Among these steps are the experiences gained from research and development activities using advanced centrifuges, which would help Iran raise uranium enrichment to 90%, the degree necessary to manufacture a nuclear weapon, if it decided to do so. Robert Einhorn of the Brookings Institution said: “How? Can the knowledge they have gained be undone?

The authorities in Tehran also face a delicate choice of responding to any initiative from the Biden administration, as it prepares for presidential elections in June, in which turnout is likely to be a referendum on the religious establishment, amid growing feelings of discontent over economic difficulties.

The fragile Iranian economy, which has been increased by US sanctions and the Coronavirus pandemic, has not left the ruling elite with few options but to negotiate, but the final decision is the decision of Supreme Leader Ali Khamenei, but it is not clear until now if the two sides can return to the negotiating table.
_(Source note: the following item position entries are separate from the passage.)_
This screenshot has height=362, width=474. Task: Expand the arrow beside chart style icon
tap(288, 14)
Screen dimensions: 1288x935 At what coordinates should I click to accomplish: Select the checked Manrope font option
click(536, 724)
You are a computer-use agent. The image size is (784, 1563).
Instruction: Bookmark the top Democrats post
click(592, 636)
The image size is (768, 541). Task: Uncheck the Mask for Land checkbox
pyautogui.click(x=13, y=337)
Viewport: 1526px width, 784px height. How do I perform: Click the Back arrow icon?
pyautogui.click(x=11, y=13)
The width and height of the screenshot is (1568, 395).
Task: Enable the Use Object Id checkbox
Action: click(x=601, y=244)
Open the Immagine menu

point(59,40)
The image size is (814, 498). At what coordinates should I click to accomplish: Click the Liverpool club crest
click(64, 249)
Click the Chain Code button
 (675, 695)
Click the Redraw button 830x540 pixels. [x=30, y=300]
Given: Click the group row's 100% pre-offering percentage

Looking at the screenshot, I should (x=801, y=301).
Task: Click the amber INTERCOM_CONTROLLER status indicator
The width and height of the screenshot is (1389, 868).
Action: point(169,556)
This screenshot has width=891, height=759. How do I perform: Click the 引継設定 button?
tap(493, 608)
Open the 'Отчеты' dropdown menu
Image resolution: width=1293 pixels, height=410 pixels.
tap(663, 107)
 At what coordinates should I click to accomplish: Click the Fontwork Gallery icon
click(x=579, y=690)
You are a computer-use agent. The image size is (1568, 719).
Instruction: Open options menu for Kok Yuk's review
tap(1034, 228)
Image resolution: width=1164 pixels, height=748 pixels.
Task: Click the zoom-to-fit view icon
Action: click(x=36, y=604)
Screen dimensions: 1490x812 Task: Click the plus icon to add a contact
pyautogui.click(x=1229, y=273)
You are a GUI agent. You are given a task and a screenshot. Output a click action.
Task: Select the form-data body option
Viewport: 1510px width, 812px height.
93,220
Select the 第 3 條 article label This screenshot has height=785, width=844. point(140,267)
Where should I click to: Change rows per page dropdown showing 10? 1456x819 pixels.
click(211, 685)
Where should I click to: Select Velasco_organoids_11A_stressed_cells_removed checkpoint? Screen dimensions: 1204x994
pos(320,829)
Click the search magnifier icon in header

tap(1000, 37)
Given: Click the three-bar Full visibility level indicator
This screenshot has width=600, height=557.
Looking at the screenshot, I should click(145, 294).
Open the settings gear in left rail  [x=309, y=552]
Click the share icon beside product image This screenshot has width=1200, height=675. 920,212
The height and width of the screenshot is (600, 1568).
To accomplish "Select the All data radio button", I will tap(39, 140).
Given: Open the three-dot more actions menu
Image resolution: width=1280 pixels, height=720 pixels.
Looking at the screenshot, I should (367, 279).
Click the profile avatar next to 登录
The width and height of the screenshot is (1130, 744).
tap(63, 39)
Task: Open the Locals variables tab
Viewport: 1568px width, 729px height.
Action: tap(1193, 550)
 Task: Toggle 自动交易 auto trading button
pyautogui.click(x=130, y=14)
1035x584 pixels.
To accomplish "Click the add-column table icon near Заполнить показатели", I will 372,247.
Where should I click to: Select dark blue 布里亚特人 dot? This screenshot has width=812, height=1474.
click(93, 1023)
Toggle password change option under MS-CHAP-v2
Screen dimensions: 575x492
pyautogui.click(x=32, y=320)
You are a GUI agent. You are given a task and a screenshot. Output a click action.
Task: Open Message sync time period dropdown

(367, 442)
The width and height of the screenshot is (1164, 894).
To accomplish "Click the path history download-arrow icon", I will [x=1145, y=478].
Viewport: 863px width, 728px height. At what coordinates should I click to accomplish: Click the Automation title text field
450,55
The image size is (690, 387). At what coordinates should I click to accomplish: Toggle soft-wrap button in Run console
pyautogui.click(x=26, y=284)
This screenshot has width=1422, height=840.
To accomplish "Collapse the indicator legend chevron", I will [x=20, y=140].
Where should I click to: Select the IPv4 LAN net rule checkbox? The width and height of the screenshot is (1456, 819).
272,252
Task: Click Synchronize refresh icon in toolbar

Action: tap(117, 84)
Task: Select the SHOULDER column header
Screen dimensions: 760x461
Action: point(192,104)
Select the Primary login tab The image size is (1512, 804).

On Tuesday, Iran threatened more steps to reduce its commitment to the nuclear deal, by stopping sudden inspections by the International Atomic Energy Agency, and experts said that “this may not necessarily spoil the chances of negotiation, but it increases the challenges.”

A French diplomatic source said: “Despite everything, we are still in a precarious situation, and its risks will increase in the coming days. The important thing is to quickly revive diplomatic efforts.”